A outra cena se beneficia dos altos recursos da grande atriz Merryl Streep, que interpreta Clarissa, a mulher de Nova Iorque. É quando, no final, conversa com Mrs. Brown e ouve sua confissão. Sua face deixa transparecer uma complexa postura que, em termos ideais, deveria ser a de que qualquer analista. Uma capacidade de acolher o relato das vivências humanas e do sofrimento delas decorrente, sem julgá-las ou condená-las, mas também sem condescender ou negar todas as suas implicações e conseqüências, por pior que sejam.
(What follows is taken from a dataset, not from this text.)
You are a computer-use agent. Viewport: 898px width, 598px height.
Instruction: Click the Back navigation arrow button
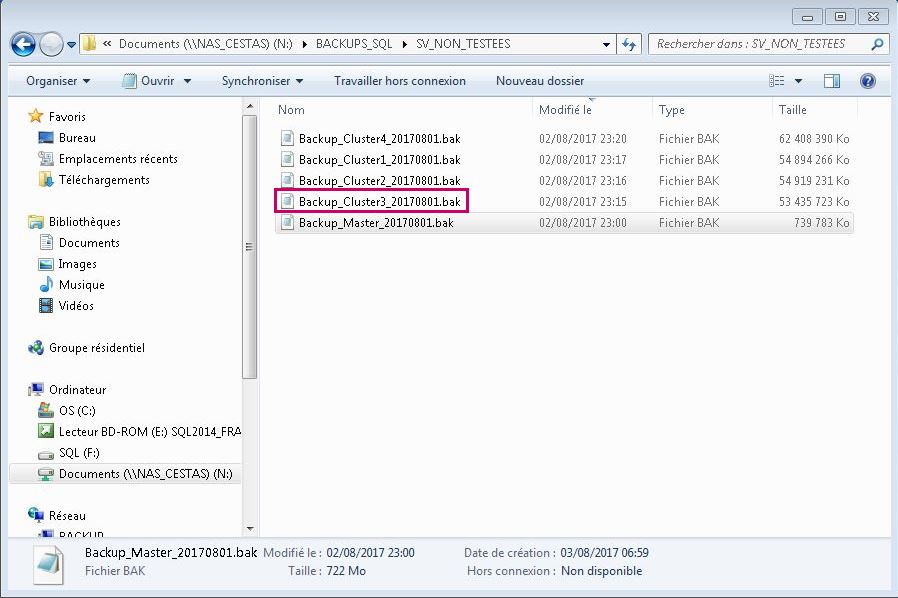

A terceira tem outra conotação. Trata-se da cena onde Virginia Woolf discute na estação de trem com o marido Leonard, impondo sua decisão de voltar a Londres, com o que Leonard concorda, chorando. Ouvi várias mulheres de minhas relações, colegas, comentarem essa cena, considerando-a da maior importância, pois ali julgavam ver uma evidência da "impossibilidade" do homem entender o "desejo da mulher", o "mistério" do "desejo feminino".

Pergunto-me se o impacto dessa cena viria mesmo do confronto com o "feminino inacessível ao homem" ou se, meramente, não derivaria de uma vingança fálica das mulheres, que vêem aí - finalmente - uma mulher impondo uma decisão a um homem, quando o muito mais comum é vermos, no cinema, um homem impondo uma decisão a uma mulher que, debulhada em lágrimas, a ele se submete.